Babylonian Talmud: Baba Metzia 59b
תניא, רבי אליעזר הגדול אומר: מפני מה הזהירה תורה בשלשים וששה מקומות, ואמרי לה בארבעים וששה מקומות בגר ־ מפני שסורו רע. מאי דכתיב וגר לא תונה ולא תלחצנו כי גרים הייתם בארץ מצרים? תנינא רבי נתן אומר: מום שבך אל תאמר לחברך
It is taught: Rabbi Eliezer the great used to say: Why does the Torah warn in thirty six places – and some say, in forty six places – concerning the stranger? Because humanity tends towards evil. Why is it written ‘Do not wrong a stranger and do not oppress him for you were strangers in the land of Egypt’? It is taught: Rabbi Natan used to say: Do not accuse your neighbour of the blemish that is in you.

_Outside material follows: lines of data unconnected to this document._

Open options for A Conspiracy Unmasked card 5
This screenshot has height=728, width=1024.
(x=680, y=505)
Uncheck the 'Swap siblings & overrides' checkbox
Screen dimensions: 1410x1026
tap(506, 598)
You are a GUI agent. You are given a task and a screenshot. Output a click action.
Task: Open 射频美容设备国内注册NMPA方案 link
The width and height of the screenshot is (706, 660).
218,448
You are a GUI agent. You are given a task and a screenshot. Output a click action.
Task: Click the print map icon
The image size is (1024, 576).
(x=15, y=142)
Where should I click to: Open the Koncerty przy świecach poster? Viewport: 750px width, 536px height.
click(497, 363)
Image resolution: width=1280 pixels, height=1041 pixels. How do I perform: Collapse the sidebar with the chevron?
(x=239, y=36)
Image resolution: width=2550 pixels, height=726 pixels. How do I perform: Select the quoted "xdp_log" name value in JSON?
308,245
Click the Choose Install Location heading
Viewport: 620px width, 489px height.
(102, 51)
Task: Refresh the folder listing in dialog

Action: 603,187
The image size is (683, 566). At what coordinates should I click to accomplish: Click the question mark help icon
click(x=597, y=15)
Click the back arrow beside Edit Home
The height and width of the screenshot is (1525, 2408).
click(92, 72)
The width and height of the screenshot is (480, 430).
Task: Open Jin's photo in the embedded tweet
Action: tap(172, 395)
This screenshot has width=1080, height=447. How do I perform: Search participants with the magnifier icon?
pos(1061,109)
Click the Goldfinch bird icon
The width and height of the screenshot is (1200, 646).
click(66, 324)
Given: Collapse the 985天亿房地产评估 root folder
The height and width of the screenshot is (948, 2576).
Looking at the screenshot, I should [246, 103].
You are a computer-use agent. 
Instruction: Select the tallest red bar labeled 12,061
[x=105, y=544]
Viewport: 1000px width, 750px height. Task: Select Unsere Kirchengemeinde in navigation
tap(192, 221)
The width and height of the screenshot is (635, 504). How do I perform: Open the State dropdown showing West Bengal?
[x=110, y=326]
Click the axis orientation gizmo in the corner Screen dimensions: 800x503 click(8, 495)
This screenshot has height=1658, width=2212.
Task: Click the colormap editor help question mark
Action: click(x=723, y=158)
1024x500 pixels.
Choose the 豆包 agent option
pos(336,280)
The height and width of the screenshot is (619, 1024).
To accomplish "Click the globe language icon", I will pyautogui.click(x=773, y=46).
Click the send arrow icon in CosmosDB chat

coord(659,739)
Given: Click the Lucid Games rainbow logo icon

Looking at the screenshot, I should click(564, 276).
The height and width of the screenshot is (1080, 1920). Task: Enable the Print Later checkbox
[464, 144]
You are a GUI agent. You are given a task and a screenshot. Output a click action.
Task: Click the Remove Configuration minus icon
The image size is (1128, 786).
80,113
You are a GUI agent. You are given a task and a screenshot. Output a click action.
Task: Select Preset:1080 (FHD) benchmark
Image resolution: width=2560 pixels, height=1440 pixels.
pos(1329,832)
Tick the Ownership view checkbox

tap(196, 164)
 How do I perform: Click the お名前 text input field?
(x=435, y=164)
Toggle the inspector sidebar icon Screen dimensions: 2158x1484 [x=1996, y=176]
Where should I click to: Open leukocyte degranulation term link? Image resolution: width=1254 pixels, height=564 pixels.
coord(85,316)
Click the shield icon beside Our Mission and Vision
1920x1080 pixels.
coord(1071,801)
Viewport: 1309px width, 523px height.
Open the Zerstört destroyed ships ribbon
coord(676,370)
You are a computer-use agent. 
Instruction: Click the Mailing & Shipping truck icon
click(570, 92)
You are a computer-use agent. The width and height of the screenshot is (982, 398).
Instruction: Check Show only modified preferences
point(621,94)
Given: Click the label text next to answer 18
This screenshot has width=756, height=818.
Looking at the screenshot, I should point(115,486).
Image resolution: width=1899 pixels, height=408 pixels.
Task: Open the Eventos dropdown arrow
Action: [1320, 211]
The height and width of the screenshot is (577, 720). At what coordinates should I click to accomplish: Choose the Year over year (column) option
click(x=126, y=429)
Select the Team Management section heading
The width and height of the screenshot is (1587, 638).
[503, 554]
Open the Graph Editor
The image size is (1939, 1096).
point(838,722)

- What is the evil discussed in this context?
- Is it true?
- What can be done to countereact it?
Claude Montefiore: The Bible for Home Reading
It is quite true that the love for mankind as such had not yet been grasped as a realisable idea when the Hebrew Laws were compiled. But the love of neighbour and of stranger was for all the practical purposes of everyday life an ample and adequate substitute. Those who love all who are around them and with whom they come into contact will certainly end by embracing within the circle of their love even those they have never seen and do not know. The later Jewish teachers found no difficulty in passing from the Biblical laws of loving neighbour and stranger to the wider formula, ‘Love all men’!
- Is it natural to love ones neighbour and the stranger?
- Is this sufficient to ensure right conduct towards the stranger?
- Do we need laws to ensure this in our society and if so, what should they be?